SUPPLIED MATERIAL:
--------------------------------

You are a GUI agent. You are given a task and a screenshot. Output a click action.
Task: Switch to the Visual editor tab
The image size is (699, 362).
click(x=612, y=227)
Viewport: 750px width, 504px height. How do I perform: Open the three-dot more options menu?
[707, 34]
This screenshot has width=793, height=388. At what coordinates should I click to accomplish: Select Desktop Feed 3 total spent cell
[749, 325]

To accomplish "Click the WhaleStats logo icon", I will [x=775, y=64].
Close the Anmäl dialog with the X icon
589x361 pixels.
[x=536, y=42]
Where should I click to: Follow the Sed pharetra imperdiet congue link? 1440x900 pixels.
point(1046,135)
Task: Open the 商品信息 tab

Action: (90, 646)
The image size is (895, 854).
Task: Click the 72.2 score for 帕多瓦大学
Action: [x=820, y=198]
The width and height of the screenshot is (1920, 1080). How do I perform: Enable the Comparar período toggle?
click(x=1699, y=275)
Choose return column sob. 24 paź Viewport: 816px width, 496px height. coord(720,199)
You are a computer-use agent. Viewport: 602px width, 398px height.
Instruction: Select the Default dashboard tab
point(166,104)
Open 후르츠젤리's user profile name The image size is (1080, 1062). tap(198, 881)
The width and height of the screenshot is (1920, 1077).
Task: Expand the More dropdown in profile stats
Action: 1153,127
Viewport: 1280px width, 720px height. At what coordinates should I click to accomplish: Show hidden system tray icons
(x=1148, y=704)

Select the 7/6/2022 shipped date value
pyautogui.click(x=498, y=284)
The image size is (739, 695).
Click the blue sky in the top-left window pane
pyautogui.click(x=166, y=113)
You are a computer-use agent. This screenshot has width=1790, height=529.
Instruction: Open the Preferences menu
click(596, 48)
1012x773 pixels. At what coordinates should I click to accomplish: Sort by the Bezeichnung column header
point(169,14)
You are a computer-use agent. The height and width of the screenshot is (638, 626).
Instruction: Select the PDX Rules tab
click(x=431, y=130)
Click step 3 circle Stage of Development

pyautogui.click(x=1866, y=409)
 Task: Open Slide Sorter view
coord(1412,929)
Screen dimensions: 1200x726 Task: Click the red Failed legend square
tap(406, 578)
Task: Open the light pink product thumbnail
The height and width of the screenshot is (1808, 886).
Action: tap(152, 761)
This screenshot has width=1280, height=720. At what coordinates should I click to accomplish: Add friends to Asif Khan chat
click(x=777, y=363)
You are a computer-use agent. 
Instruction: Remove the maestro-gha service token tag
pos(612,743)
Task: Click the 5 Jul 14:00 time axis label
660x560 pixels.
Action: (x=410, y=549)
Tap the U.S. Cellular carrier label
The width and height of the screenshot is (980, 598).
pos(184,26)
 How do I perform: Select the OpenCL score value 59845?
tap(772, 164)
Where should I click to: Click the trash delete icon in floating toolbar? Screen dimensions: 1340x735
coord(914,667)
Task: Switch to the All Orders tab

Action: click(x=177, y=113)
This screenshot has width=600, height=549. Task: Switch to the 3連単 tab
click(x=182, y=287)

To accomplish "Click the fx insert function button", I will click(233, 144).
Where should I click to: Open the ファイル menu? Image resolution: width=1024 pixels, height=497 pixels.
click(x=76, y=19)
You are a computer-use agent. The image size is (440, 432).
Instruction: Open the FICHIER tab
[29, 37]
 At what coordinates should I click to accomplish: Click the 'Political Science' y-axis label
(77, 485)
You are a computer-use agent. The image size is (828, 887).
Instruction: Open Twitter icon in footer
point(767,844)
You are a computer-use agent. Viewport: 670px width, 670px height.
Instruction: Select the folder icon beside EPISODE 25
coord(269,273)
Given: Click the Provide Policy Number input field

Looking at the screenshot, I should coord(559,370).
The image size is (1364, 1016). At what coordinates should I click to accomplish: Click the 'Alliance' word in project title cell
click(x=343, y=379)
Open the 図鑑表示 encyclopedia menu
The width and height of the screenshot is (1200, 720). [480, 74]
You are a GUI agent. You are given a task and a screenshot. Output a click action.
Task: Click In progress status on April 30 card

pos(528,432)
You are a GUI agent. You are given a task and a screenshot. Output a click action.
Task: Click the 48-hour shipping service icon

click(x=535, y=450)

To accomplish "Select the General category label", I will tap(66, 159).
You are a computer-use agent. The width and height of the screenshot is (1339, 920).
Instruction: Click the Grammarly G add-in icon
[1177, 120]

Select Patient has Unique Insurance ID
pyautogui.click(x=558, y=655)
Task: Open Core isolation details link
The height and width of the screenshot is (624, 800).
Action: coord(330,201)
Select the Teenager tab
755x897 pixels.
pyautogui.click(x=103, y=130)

--------------------------------

Would you output all the records above exactly as written?

ANSWER FOR THE TASK:
You are a GUI agent. You are given a task and a screenshot. Output a click action.
Task: Switch to the Visual editor tab
The image size is (699, 362).
click(x=612, y=227)
Viewport: 750px width, 504px height. How do I perform: Open the three-dot more options menu?
[707, 34]
This screenshot has width=793, height=388. At what coordinates should I click to accomplish: Select Desktop Feed 3 total spent cell
[749, 325]

To accomplish "Click the WhaleStats logo icon", I will [x=775, y=64].
Close the Anmäl dialog with the X icon
589x361 pixels.
[x=536, y=42]
Where should I click to: Follow the Sed pharetra imperdiet congue link? 1440x900 pixels.
point(1046,135)
Task: Open the 商品信息 tab

Action: (90, 646)
The image size is (895, 854).
Task: Click the 72.2 score for 帕多瓦大学
Action: [x=820, y=198]
The width and height of the screenshot is (1920, 1080). How do I perform: Enable the Comparar período toggle?
click(x=1699, y=275)
Choose return column sob. 24 paź Viewport: 816px width, 496px height. coord(720,199)
You are a computer-use agent. Viewport: 602px width, 398px height.
Instruction: Select the Default dashboard tab
point(166,104)
Open 후르츠젤리's user profile name The image size is (1080, 1062). tap(198, 881)
The width and height of the screenshot is (1920, 1077).
Task: Expand the More dropdown in profile stats
Action: 1153,127
Viewport: 1280px width, 720px height. At what coordinates should I click to accomplish: Show hidden system tray icons
(x=1148, y=704)

Select the 7/6/2022 shipped date value
pyautogui.click(x=498, y=284)
The image size is (739, 695).
Click the blue sky in the top-left window pane
pyautogui.click(x=166, y=113)
You are a computer-use agent. This screenshot has width=1790, height=529.
Instruction: Open the Preferences menu
click(596, 48)
1012x773 pixels. At what coordinates should I click to accomplish: Sort by the Bezeichnung column header
point(169,14)
You are a computer-use agent. The height and width of the screenshot is (638, 626).
Instruction: Select the PDX Rules tab
click(x=431, y=130)
Click step 3 circle Stage of Development

pyautogui.click(x=1866, y=409)
 Task: Open Slide Sorter view
coord(1412,929)
Screen dimensions: 1200x726 Task: Click the red Failed legend square
tap(406, 578)
Task: Open the light pink product thumbnail
The height and width of the screenshot is (1808, 886).
Action: tap(152, 761)
This screenshot has width=1280, height=720. At what coordinates should I click to accomplish: Add friends to Asif Khan chat
click(x=777, y=363)
You are a computer-use agent. 
Instruction: Remove the maestro-gha service token tag
pos(612,743)
Task: Click the 5 Jul 14:00 time axis label
660x560 pixels.
Action: (x=410, y=549)
Tap the U.S. Cellular carrier label
The width and height of the screenshot is (980, 598).
pos(184,26)
 How do I perform: Select the OpenCL score value 59845?
tap(772, 164)
Where should I click to: Click the trash delete icon in floating toolbar? Screen dimensions: 1340x735
coord(914,667)
Task: Switch to the All Orders tab

Action: click(x=177, y=113)
This screenshot has width=600, height=549. Task: Switch to the 3連単 tab
click(x=182, y=287)

To accomplish "Click the fx insert function button", I will click(233, 144).
Where should I click to: Open the ファイル menu? Image resolution: width=1024 pixels, height=497 pixels.
click(x=76, y=19)
You are a computer-use agent. The image size is (440, 432).
Instruction: Open the FICHIER tab
[29, 37]
 At what coordinates should I click to accomplish: Click the 'Political Science' y-axis label
(77, 485)
You are a computer-use agent. The image size is (828, 887).
Instruction: Open Twitter icon in footer
point(767,844)
You are a computer-use agent. Viewport: 670px width, 670px height.
Instruction: Select the folder icon beside EPISODE 25
coord(269,273)
Given: Click the Provide Policy Number input field

Looking at the screenshot, I should coord(559,370).
The image size is (1364, 1016). At what coordinates should I click to accomplish: Click the 'Alliance' word in project title cell
click(x=343, y=379)
Open the 図鑑表示 encyclopedia menu
The width and height of the screenshot is (1200, 720). [480, 74]
You are a GUI agent. You are given a task and a screenshot. Output a click action.
Task: Click In progress status on April 30 card

pos(528,432)
You are a GUI agent. You are given a task and a screenshot. Output a click action.
Task: Click the 48-hour shipping service icon

click(x=535, y=450)

To accomplish "Select the General category label", I will tap(66, 159).
You are a computer-use agent. The width and height of the screenshot is (1339, 920).
Instruction: Click the Grammarly G add-in icon
[1177, 120]

Select Patient has Unique Insurance ID
pyautogui.click(x=558, y=655)
Task: Open Core isolation details link
The height and width of the screenshot is (624, 800).
Action: coord(330,201)
Select the Teenager tab
755x897 pixels.
pyautogui.click(x=103, y=130)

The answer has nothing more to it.